### [Consigne 1]
Dans le texte sur la chaîne du Phnom-Kamchay, quels verbes conjugués au passé simple relève-t-on ?
### [Consigne 2]
Poursuivez le texte sur la chaîne du Phnom-Kamchay à partir de sa dernière phrase.

### [Texte choisi]
* * * * *
En Février 1917, une croisière effectuée dans le Golfe de Siam à la suite de M. Lefèvre Pontalis, Ministre de France à Bangkok, nous permit de prendre de la chaîne du Phnom-Kamchay des croquis inédits et le profil de ses versants maritimes Sud et Ouest pris de la mer et de la baie de Kompong-Som.
Nous pûmes notamment déterminer exactement l’emplacement de la terrasse culminante où devrait s’ériger la future station d’altitude, prévision qui fut pleinement réalisée. Mais nos travaux n’intéressèrent que le Service du Cadastre et le nom même de Popokvil demeurait ignoré.
Et cependant, au spectacle de la chaîne magnifique vu de la mer, étendant comme les Cévennes sa muraille interminable, ses falaises et ses forêts, comment ne pas déplorer de ne pouvoir jouir du haut de cette crête des douceurs d’un climat d’altitude et du panorama inimaginable de cette Méditerranée criblée d’îlots charmants, bordée de plages de sable et de franges de filaos?
* * * * *
### [Extrait de données]

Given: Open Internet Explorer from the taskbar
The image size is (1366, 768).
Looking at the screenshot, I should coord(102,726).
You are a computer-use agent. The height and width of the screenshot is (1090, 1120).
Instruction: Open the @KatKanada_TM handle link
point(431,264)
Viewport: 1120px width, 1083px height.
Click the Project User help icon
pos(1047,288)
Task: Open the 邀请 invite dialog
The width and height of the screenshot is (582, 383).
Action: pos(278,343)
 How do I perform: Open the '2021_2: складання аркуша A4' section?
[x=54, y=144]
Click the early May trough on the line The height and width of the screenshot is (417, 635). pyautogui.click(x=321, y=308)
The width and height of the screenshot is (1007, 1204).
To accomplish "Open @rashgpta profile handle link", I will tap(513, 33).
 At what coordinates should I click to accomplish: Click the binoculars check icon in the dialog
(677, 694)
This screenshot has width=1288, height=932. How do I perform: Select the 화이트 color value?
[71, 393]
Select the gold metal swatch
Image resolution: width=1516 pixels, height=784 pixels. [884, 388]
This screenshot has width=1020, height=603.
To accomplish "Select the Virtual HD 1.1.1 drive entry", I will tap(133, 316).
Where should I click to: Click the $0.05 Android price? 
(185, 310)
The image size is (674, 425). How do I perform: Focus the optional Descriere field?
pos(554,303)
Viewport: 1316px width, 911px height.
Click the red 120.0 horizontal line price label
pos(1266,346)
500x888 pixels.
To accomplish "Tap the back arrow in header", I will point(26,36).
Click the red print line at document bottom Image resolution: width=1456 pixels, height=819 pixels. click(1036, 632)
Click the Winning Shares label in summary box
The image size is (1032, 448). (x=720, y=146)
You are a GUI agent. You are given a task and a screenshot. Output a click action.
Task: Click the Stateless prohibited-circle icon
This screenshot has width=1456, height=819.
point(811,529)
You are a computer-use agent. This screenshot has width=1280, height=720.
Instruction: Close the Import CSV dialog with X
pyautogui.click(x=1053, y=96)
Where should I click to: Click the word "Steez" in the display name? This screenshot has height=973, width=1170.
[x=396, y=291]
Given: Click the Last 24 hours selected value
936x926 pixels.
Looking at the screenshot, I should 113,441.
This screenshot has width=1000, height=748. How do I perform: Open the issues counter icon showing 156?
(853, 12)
* * * * *
### [Résultat attendu 1]
permit, pûmes, fut, intéressèrent

### [Résultat attendu 2]
Posséder là haut sur ces plateaux de Popokvil, une petite France à sa portée
Car, avoir la possibilité de vivre dans ce cadre équatorial sans en subir les rigueurs climatériques, de contempler à ses pieds ces paysages torrides du haut de cimes tempérées couvertes de bois de pins, de châtaigniers et de chênes, posséder là haut sur ces plateaux de Popokvil, une petite France à sa portée, sans en profiter, n’était-ce pas le comble de l’aberration?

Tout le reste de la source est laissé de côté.